However, the other pictures are beautiful! I like the idea of owning a mustang, but the amount of work that would have to go into training one makes me quake in my boots.


----------



## smrobs (Jul 30, 2008)

All of the horses from my OP are listed on this page, plus some other gorgeous ones .
https://www.blm.gov/adoptahorse/onlinegallery.php


----------



## Solon (May 11, 2008)

Cougar said:


> I must be one of the lucky ones then because I have never laid eyes on an ugly mustang. They have all been hardy little horses. Maybe not over the top flashy or pretty but there was no denying it that they'd hold up under years of work.


Oh there's plenty - you can find them within even a specific herd. My gramps would always get people asking to trade for his lottery ticket because getting first pick gets you the best of the bunch. 

A few times we drew low and once my grandpa didn't adopt anything because they were so unfortunate looking.


----------



## lilkitty90 (Nov 11, 2009)

i am loving the 20 yr old stallion! he is totally drool worthy! 
here is my hardy little mustang cross








run in with barbed wire.. she's good now


----------



## QHDragon (Mar 6, 2009)

smrobs said:


> All of the horses from my OP are listed on this page, plus some other gorgeous ones .
> https://www.blm.gov/adoptahorse/onlinegallery.php


:lol: I get an error when I open that link.

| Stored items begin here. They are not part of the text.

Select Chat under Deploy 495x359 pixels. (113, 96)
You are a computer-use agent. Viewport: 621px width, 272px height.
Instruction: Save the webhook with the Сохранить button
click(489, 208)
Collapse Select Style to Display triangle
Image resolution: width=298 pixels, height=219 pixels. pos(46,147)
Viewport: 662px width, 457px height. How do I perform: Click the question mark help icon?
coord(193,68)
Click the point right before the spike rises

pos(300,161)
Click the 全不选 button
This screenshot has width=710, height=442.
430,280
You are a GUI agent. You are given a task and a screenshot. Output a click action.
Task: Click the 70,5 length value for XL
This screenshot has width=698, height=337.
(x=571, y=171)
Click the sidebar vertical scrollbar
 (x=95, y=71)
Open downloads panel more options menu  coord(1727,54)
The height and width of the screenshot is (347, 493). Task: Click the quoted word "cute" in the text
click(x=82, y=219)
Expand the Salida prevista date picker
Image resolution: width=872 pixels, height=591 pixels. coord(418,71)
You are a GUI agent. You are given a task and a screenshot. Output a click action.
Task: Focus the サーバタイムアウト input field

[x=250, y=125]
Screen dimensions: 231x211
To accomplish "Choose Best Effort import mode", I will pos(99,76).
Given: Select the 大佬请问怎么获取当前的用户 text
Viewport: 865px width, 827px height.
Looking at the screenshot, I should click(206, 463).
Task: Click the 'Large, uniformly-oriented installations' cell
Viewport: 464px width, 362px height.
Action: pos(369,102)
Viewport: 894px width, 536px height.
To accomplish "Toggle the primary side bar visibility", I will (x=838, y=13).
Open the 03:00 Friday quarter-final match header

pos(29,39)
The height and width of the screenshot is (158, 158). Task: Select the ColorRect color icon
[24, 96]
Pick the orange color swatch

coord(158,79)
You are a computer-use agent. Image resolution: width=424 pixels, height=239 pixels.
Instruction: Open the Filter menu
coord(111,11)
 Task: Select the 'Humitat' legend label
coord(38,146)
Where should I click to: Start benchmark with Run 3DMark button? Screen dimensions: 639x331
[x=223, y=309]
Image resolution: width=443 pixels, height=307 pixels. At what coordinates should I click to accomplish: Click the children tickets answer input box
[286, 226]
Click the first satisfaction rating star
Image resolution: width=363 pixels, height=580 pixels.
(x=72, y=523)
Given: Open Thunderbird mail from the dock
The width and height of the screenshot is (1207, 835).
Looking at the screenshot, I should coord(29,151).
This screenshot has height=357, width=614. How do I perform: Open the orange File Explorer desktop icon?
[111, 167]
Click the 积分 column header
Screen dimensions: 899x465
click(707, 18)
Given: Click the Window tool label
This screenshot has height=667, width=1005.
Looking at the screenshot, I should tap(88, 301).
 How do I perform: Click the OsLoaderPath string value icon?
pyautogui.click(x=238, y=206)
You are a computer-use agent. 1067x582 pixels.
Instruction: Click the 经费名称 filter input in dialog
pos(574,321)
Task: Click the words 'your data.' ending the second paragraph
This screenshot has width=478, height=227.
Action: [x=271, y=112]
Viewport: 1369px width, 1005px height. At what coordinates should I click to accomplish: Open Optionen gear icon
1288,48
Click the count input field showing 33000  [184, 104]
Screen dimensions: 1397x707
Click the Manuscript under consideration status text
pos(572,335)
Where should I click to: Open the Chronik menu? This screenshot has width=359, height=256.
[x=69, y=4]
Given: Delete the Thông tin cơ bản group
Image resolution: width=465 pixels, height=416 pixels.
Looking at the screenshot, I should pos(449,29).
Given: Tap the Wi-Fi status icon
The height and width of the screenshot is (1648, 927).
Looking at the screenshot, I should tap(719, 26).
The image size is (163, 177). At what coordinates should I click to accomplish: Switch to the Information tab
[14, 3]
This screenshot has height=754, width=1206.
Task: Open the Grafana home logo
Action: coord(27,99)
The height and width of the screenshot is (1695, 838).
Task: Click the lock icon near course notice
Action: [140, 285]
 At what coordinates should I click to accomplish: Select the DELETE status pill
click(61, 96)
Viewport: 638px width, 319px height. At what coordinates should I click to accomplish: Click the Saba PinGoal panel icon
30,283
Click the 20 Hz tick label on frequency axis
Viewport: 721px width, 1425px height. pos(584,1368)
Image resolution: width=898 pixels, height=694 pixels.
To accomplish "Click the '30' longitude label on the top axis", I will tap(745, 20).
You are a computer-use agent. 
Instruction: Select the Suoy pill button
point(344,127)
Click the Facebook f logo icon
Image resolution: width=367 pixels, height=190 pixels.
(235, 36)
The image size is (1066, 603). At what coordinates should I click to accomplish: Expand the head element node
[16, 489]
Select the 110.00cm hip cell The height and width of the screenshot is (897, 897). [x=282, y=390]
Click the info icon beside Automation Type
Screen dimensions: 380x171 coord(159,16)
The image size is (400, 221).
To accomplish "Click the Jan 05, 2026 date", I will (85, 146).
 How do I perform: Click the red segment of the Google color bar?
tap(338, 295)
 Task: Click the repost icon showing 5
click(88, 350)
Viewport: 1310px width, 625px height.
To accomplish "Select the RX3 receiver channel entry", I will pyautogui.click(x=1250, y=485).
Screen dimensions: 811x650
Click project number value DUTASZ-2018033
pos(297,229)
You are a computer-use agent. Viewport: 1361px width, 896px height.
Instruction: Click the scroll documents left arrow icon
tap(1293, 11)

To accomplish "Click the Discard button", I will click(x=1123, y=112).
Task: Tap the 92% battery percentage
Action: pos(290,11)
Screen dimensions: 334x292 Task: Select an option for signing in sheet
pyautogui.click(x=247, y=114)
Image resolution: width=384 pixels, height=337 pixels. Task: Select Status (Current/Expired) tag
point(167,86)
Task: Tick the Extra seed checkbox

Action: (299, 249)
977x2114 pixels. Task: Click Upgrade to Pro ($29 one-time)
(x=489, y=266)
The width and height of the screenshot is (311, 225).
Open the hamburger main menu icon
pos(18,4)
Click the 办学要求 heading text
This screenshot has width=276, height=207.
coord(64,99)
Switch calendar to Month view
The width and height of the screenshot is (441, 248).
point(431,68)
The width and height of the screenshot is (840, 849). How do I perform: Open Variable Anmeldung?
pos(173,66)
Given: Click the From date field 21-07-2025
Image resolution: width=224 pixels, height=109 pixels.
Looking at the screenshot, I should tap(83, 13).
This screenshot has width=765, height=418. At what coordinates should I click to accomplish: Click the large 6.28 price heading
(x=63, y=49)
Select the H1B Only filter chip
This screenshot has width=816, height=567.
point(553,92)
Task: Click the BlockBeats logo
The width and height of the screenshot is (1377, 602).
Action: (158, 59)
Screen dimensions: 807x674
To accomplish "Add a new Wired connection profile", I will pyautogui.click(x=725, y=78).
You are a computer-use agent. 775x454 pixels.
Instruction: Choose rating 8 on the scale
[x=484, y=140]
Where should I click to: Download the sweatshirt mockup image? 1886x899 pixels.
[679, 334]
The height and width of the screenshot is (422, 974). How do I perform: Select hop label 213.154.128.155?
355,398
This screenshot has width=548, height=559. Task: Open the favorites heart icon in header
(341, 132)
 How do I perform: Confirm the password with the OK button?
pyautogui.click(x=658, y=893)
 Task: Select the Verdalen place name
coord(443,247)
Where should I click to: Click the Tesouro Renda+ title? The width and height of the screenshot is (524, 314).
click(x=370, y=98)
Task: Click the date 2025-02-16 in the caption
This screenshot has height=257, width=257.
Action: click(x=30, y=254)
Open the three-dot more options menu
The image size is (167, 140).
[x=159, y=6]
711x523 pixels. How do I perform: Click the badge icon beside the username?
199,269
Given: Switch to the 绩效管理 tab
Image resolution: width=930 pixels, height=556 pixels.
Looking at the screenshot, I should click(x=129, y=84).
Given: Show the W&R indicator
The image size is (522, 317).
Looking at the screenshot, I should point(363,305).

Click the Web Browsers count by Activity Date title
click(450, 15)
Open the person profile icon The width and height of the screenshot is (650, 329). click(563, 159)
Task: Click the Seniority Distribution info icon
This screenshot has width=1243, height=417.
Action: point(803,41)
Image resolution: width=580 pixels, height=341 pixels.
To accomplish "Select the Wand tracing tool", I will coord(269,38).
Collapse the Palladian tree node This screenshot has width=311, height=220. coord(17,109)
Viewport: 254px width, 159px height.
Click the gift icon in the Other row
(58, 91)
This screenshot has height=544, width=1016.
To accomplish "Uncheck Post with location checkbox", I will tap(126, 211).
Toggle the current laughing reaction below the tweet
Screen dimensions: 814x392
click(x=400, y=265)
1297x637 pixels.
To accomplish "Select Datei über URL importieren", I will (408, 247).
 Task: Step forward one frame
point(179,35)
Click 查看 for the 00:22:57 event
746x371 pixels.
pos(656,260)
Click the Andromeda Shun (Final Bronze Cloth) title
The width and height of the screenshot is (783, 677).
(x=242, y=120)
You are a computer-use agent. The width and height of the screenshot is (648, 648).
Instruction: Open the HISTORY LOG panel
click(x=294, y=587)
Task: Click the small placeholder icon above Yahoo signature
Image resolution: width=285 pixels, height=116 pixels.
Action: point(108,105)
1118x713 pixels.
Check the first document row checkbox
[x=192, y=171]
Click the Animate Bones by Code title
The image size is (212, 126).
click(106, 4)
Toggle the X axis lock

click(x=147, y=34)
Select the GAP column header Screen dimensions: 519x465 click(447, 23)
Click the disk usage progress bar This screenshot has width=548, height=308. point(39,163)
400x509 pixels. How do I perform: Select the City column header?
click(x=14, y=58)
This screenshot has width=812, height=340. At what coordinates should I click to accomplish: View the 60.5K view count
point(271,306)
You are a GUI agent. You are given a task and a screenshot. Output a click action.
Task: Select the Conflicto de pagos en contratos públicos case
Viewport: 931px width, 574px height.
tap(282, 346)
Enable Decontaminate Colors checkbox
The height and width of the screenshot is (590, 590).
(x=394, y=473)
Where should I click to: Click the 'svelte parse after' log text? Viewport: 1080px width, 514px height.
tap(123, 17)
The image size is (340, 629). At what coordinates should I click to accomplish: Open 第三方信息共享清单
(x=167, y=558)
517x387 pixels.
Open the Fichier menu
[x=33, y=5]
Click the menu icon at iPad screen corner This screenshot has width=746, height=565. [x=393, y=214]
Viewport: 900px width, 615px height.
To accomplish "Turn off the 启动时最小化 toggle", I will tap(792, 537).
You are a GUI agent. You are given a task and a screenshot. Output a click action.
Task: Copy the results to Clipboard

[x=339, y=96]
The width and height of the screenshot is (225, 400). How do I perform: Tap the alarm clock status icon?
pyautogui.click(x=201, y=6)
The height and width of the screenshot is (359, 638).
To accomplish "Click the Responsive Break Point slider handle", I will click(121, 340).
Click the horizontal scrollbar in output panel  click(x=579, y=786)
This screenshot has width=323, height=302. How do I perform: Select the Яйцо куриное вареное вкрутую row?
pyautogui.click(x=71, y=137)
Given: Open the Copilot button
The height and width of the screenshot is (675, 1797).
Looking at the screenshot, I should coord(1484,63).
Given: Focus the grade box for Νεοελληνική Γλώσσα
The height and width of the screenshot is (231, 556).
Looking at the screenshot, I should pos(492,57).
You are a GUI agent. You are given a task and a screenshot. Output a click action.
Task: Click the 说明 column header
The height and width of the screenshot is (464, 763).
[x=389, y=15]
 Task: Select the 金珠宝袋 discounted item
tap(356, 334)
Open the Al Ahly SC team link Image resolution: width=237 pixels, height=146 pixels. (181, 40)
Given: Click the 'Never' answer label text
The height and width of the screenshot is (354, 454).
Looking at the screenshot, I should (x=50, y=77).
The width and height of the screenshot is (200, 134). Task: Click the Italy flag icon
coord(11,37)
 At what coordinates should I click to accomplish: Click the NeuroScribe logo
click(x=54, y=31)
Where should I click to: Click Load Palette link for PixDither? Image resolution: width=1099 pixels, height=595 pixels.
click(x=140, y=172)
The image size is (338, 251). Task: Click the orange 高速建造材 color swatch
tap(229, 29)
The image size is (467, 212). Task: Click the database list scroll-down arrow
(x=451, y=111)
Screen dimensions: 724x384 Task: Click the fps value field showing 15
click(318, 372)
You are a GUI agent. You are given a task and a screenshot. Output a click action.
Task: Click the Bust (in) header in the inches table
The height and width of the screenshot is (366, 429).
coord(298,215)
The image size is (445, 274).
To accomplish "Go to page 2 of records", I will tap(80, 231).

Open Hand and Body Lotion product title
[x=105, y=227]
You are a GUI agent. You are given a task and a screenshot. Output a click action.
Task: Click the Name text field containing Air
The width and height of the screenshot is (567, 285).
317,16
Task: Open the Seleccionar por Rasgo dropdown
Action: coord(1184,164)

My computer hates me!

-headdesk-


----------



## smrobs (Jul 30, 2008)

Wow LOL. You can do a google search for BLM online adoption and you should get a link to the site, maybe that will work.


----------



## armydogs (Apr 14, 2010)

They have new horses posted for the adoption starting Sept 1


----------



## smrobs (Jul 30, 2008)

^^Wow!! That's the first time I have ever seen ridden horses on the adoption page. O,O

Now I will have to spend another 2 hours drooling over all the new pix. LOL


----------



## smrobs (Jul 30, 2008)

Aw, this is also the first time I have seen some truly ugly horses there too LOL.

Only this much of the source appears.